### Text shown
Agricultural intermediaries

Punjab’s small farmers need access to institutional finance in order to end their dependence on arhatiyas

Print edition : January 01, 2021

Freshly harvested paddy crop purchased by procurement agencies at a grain market in Bathinda on October 13. Photo: PTI

The scene at the Gehri Mandi grain market near Amritsar on October 7 after paddy procurement commenced. Photo: PTI

Farmers at a protest against the Central government’s new farm laws, in Amritsar on December 5. Photo: NARINDER NANU/AFP

Little is achieved by painting the arhatiya in Punjab as a villain or as a saviour of the peasantry. Instead, his presence reflects the abandonment of state intervention in agriculture.

As the protests against the new farm Acts intensify, farmers are clearly articulating their demands in their protracted engagement with the government. However, it is a bit surprising that an important entity in Punjab’s grain markets from where the protest started against the new farm laws, the arhatiya, or the commission agent, appears to have joined forces with the farmers and the farmer unions. It is significant that only a few years ago farmers had demanded that arhatiyas be abolished from the agricultural produce market committee (APMC) system. So, what has changed that yesterday’s bitter foes have turned into allies? Some farmer unions that were protesting against the recovery of farm loans by arhatiyas by taking control of farmlands have also taken them into their fold. Many farmer unions had demanded direct payment from the government for produce, in effect demanding the expulsion of arhatiyas from the market. Arhatiyas had been critical of farmer unions in the past. They alleged that the unions prevented them from recovering the dues from indebted farmers. How has the arhatiya transformed from being a parasitic bicholiya (middleman) into an essential service provider?

Why Arhatiyas are worried

The explicit purpose of the farm Acts is to remove the intermediaries in the marketing channel. There is no doubt that these entities have been cornering a large part of the APMC benefits by acting as key agents in the interlocking of the product and the credit markets on the one hand and the input and output markets on the other, by taking advantage of the weak institutional credit facilities for marginal and small farmers in most States, including Punjab. An interlocked or interlinked market is one where two or more factor or produce markets are linked together in such a way that transactions in one market are tied to those in another. Generally, one social actor controls both these markets for and at the expense of the other party (here, the farmer). But this interlinkage is problematic mainly for small and marginal farmers as large farmers are able to avoid the clutches of middlemen. In fact, owing to their resource position large farmers even dictate terms to traders and arhatiyas while engaging with them. In fact, in Punjab, some large farmers even provide funds to arhatiyas at 12 per cent annual interest so that they can lend to small and marginal farmers as a business proposition.

### Raw data
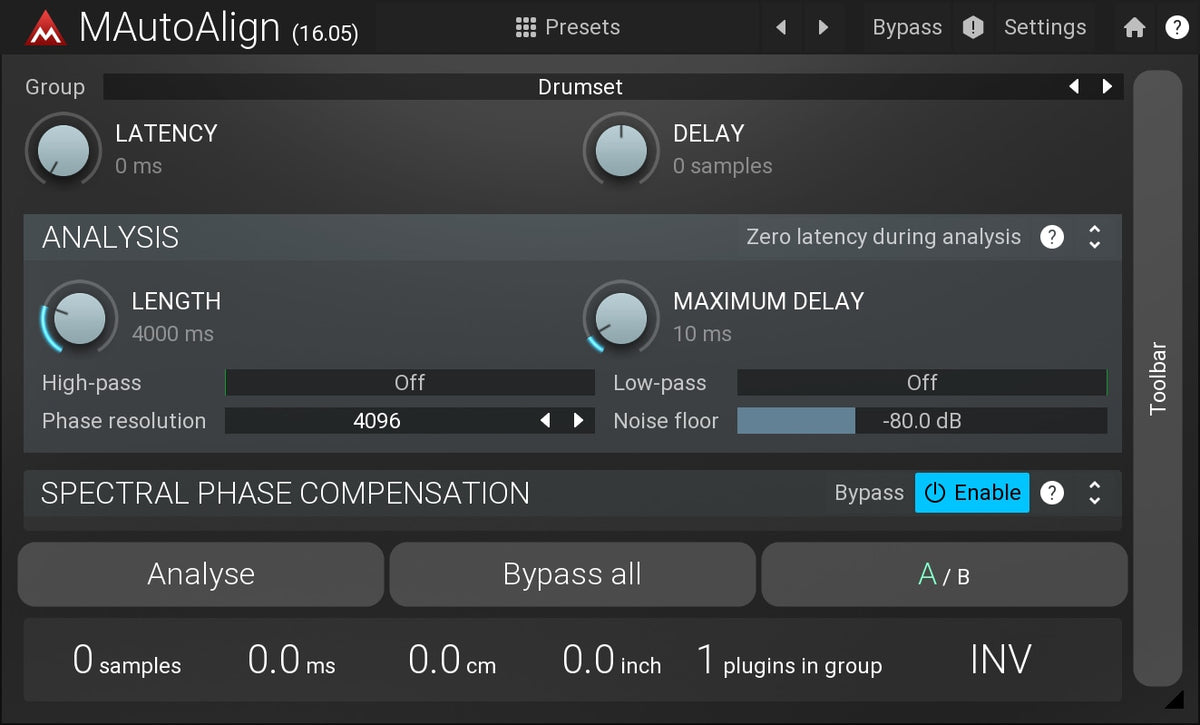Click the MeldaProduction logo icon
The height and width of the screenshot is (725, 1200).
45,27
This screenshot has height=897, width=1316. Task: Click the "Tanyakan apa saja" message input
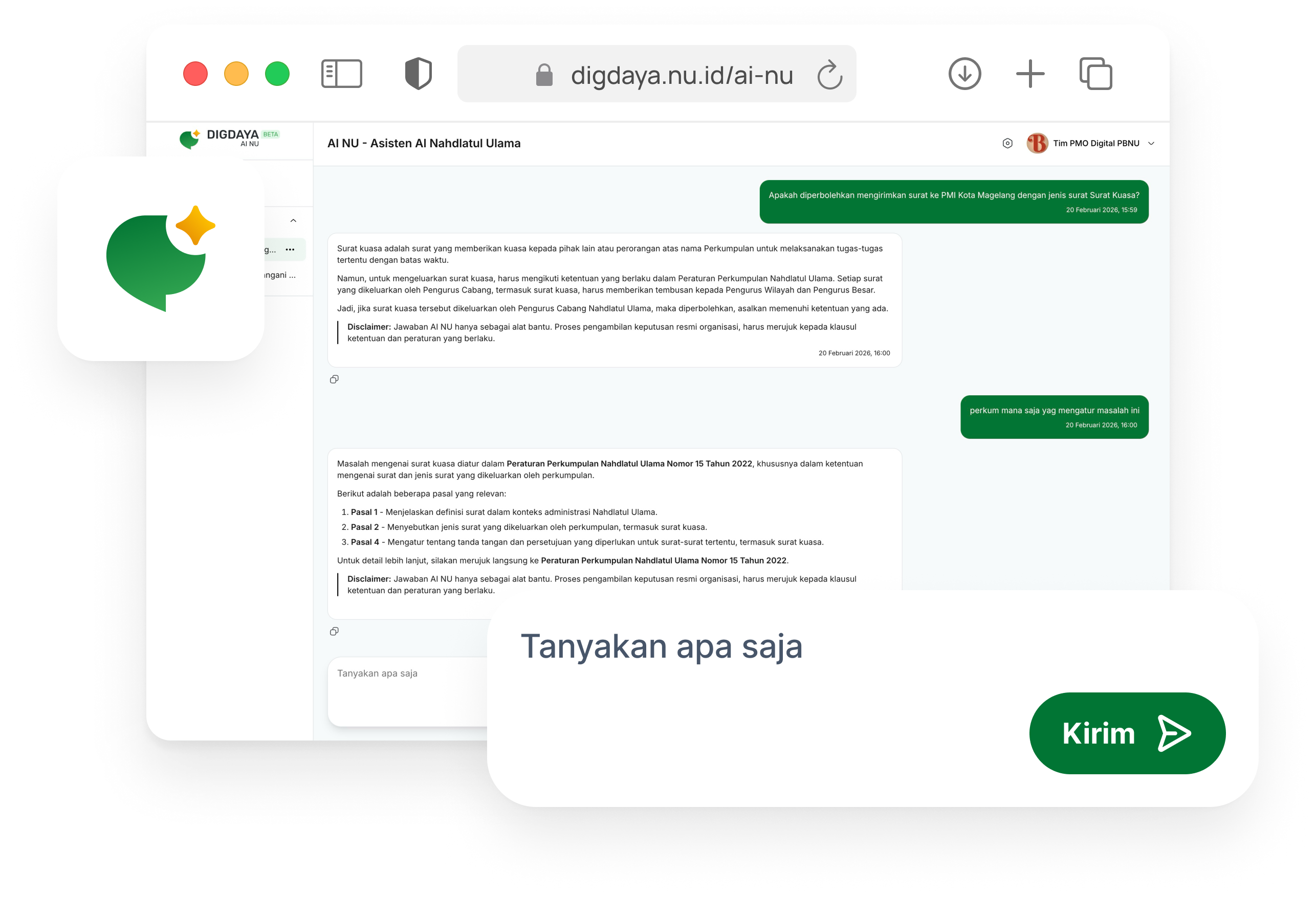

### Job 1
Answer these questions using the article on Punjab's arhatiyas above:
(a) On what date is the print edition of the article listed?
(b) What had many farmer unions demanded from the government for produce?
(c) At what annual interest rate do some large farmers in Punjab provide funds to arhatiyas?
### Job 2
Carry on the article about Punjab's arhatiyas, starting after its final sentence.

### Written reply 1
(a) January 01, 2021
(b) Direct payment for produce
(c) 12 per cent

### Written reply 2
Also read: Farmers' protests turn into tidal wave of anger

In the absence of a level playing field for the APMCs and private markets or much bigger buyers in the new trade area in terms of a large difference in buying costs due to the new farm Acts, the APMCs will lose buyers and sellers. Arhatiyas have joined hands with the protesting farmers because they realise that they will not be able to interlock the various factor and produce markets anymore. Going by recent reports from Madhya Pradesh and other States, APMC-based stakeholders will suffer as trade will move out of the APMC market yard. In Madhya Pradesh, 47 of the 269 mandis and 298 sub-mandis recorded no business in October, and farm produce, barring wheat, was selling at half the minimum support price (MSP) rate. Another 143 mandis recorded 50-60 per cent drop in business in June-October and the State mandi board revenue fell by 64 per cent compared with that in the last year partly because of the reduction of mandi fee from 1.5 per cent to 0.5 per cent after the enactment of the Central Act in September. Only 79 mandis were functional, mainly because they deal in fruits and vegetables, which have been denotified from APMC regulation. Despite the new Acts making inter-State trade free for farmers and buyers, the State does not allow other State farmers to sell in its mandis.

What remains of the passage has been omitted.